SPC Plugins ArcSyn Synthesizer Review

5

I check the Instruments forum at KVR semi-regularly to look for new synths, and ones like ArcSyn are the reason why. Clicking on the new product announcements, reading the blurbs and feature lists, you never quite know what you’re going to discover. There, from a company I had not heard of, with a GUI screenshot that looked a little bit awkward (and was drawing some fire from the crowds because of its unusual knobs), was the sort of synth I dream of uncovering. Unassuming, peculiar, powerful… a labyrinth of possibilities.

So here’s my best attempt at summarizing ArcSyn. It’s experimental, seemingly taking its inspiration from the world of modular synthesis, but packaging it into small, selectable oscillator, filter and modulation units within a conventional subtractive architecture. It’s also an absolute modulation beast – more on that later…

Oscillator Scintillator

There are 71 waveforms, most of which are complex processes with a single parameter allowing timbral variation or interactions between several internal oscillators. Here you can find the usual saws and PWM waves, but also bipolar pulse waves, wave-folded triangles, various forms of phase distortion (saw to triangle, variable duty cycle saw, etc.), digital bit-pattern noises, stacked oscillators, sub-octave generators, fixed formant oscillators, 8-bit wavetables, pulse dividers… the list goes on.

There are three of these oscillators, and while they may not interact with each other, they can be layered, detuned and sent to two filter busses, allowing the creation of a vast number of textures that would need much more than three oscillators to create normally.

Looking at the two identical filters, there are regular and “SEM”-style filters of every kind, the latter having a sweet, sticky resonance and going easier on the CPU when making slow pads.

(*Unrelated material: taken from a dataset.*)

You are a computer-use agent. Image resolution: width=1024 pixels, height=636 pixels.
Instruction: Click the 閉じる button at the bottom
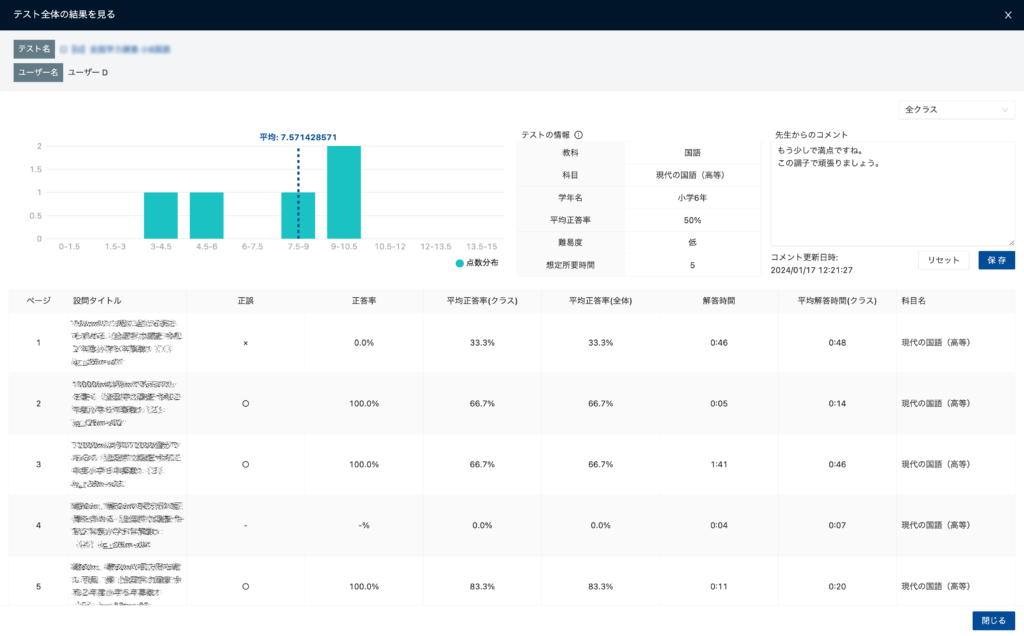tap(993, 620)
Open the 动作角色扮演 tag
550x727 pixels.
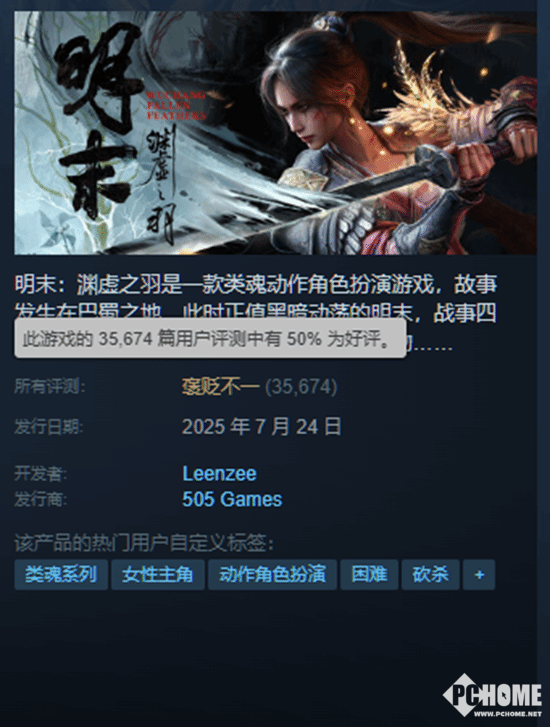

There are comb filters, pitch shifters, ring modulators and aliasing generators. There are also some things I’ve never heard of, such as the “repeater” which is basically like a buffer repeat effect, only it can go audio-rate and track pitch, mangling spectra without remorse. It’ll turn a bare sawtooth into an aural representation of a chainsaw on fire.

Lo-fi is also thoroughly represented in the filters and effects, with several types of aliasing available, including linear interpolation, slew limiting, multi-stage down-samplers in series (for that extra phasey crunch), and much more. If you like lo-fi sounds, it’s here in every conceivable flavour.

Pushing The Envelope

So, the generators and modifiers are correct and present, but that’s only half the battle. Every good synth needs a good set of modulation sources. In Arcsyn there are four AHDSR envelopes with adjustable curves, plus 8 LFOs. But these LFOs are not your daddy’s LFOs. I don’t even feel comfortable calling them LFOs, because these are basically modulation heaven made real.

Each LFO shape can be constructed out of up to 16 segments of equal length, and these segments can be chosen from a menu of about 50 pieces, many of which have their own parameter that lets you more specifically tailor its shape. Variable ramps, staircases, curves, bit-patterns, gates, can all be placed in sequence and adjusted until just so. Every step has an adjustable offset and modulation amount, allowing you to smoothly connect any two steps to create a larger, flowing modulation shape, or you can make it as jagged as you like. You are in control, and if you want to relinquish some of it, there are plenty of LFO segments with randomness built into them.

I don’t want to understate this. These LFOs are amazing. You can use them to make acid lines, complete with slides and accents, you can create any rhythmic pattern you can think of, in a way that’s more fun and intuitive than flexible n-point envelopes. You can add really odd, experimental segments such as a binary counter which outputs a different poly-pulse each time it’s triggered, averaging steps, modular arithmetic counters, fractal shapes, frequency modulated ramps… The LFO can also run, like an old analog sequencer, in any direction or jump around randomly. The only word I can think of is “bonkers”!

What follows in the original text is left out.